Tight integrates directly with Google Cloud Storage to periodically upload raw accounting data to your own GCS buckets. By pushing data into your GCS infrastructure, Tight eliminates the need for your data team to build direct connections to the Tight API, allowing your team to work in the data stack they’re already using. Data is exported in Parquet file format on daily, weekly, or monthly intervals, including bank linkage data, invoices, lifecycle events, and transactions. Learn more about available data types and use cases in the Data Lakes guide.

Create a Service Account

First, create a service account to grant programmatic access to the Google Cloud Storage bucket. In the Google Cloud Console, navigate to IAM & Admin → Service Accounts and click “Create Service Account”. Provide a descriptive name like “tight-api-data-access” and description: Create Service Account After entering the service account details, click “Copy to clipboard” below the email address that was created. Save this email address for later steps. Then click “CREATE AND CONTINUE” followed by “DONE”.
Keep the service account email address handy - you’ll need it in later steps to grant bucket permissions.

Create a Google Cloud Storage Bucket

Next, create a Google Cloud Storage bucket where Tight will store your data. We recommend naming this bucket “tight-api-data”: Create GCS Bucket For “Choose where to store your data” and “Choose a default storage class for your data”, you can use the default values. For “Choose how to control access to objects”, select “Enforce public access prevention on this bucket” and “Access Control: Fine-grained”: Access Control Settings For “Choose how to protect object data”, select “None” unless your compliance requirements dictate otherwise. Be aware that data protection options will increase your storage costs. Protect Object Data Click “CREATE” to finish creating the bucket.

Grant Service Account Access to Bucket

Once the bucket is created, you’ll be taken to the Bucket Details screen. Click on the “PERMISSIONS” tab and then click “ADD”: Bucket Permissions In the “New Principals” field, paste the service account email address you copied earlier, and set the role to “Storage Object Admin”: Add Principals Click “SAVE” to grant the service account access to your bucket.

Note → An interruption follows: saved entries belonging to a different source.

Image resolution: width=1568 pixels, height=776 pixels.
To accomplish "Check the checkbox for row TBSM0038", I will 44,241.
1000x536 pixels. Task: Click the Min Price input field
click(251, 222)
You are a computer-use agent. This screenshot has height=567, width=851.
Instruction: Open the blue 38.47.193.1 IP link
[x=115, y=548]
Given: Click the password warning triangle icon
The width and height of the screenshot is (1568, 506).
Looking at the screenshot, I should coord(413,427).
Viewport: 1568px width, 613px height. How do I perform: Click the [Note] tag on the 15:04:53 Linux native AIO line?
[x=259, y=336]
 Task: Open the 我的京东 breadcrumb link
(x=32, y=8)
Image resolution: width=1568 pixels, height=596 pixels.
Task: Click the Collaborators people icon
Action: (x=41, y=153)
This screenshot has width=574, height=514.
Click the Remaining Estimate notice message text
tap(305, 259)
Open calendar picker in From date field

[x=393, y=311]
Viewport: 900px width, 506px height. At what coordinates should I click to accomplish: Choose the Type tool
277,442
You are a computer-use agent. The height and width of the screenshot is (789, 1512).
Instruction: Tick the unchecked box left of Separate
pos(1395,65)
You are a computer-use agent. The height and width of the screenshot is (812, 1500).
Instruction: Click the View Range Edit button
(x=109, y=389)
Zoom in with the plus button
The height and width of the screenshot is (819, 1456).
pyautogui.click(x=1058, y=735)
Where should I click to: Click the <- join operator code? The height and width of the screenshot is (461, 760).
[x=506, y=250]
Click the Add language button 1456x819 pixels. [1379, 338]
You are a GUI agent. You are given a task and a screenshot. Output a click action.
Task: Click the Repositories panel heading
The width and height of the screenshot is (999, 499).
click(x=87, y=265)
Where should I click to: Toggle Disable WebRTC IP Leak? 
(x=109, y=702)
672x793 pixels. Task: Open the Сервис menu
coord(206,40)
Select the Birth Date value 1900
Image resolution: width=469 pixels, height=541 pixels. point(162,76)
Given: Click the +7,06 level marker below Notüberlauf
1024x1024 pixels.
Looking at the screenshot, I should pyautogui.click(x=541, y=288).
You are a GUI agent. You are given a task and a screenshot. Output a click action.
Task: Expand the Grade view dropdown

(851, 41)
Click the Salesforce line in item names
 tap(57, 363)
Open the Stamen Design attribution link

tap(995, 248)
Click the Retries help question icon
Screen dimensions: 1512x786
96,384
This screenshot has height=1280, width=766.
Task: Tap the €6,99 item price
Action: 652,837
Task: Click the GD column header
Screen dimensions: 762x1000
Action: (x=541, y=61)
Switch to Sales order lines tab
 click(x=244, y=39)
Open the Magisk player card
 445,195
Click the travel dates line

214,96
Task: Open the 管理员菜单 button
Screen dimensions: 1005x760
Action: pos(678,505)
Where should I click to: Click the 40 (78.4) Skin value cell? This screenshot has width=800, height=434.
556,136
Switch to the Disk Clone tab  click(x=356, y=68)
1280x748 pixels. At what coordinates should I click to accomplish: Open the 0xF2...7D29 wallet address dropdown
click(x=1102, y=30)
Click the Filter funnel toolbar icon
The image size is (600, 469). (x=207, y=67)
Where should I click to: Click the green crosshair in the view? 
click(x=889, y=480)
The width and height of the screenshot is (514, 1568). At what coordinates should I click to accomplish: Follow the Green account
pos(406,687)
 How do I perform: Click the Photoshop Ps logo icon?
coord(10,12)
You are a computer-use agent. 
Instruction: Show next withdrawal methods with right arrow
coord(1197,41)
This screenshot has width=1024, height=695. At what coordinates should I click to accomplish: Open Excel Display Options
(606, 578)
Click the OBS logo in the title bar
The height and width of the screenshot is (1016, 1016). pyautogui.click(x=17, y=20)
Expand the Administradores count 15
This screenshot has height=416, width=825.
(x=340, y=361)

Create Service Account HMAC Key

Next, create a service account HMAC key for authentication. From the Cloud Storage screen, click on “Settings”, then select the “Interoperability” tab: Interoperability Settings Click “CREATE A KEY FOR A SERVICE ACCOUNT”, paste the service account email address, and select the row for that account: Create HMAC Key Click “CREATE KEY” to generate the HMAC key. You’ll see a screen displaying both the Access Key and Secret. Copy both values and save them securely: HMAC Key Credentials
Store the Access Key and Secret securely - you won’t be able to view the Secret again after this screen.

Securely Share Access with Tight

Contact Tight directly at api@tight.com for instructions on how to securely share:
  • Your GCS bucket name
  • The HMAC Access Key
  • The HMAC Secret
Once configured, Tight will automatically begin uploading data files to your GCS bucket based on your preferred schedule (daily, weekly, or monthly). Files are organized in a consistent directory structure within your bucket, making it easy to integrate with your existing data pipelines and analytics tools.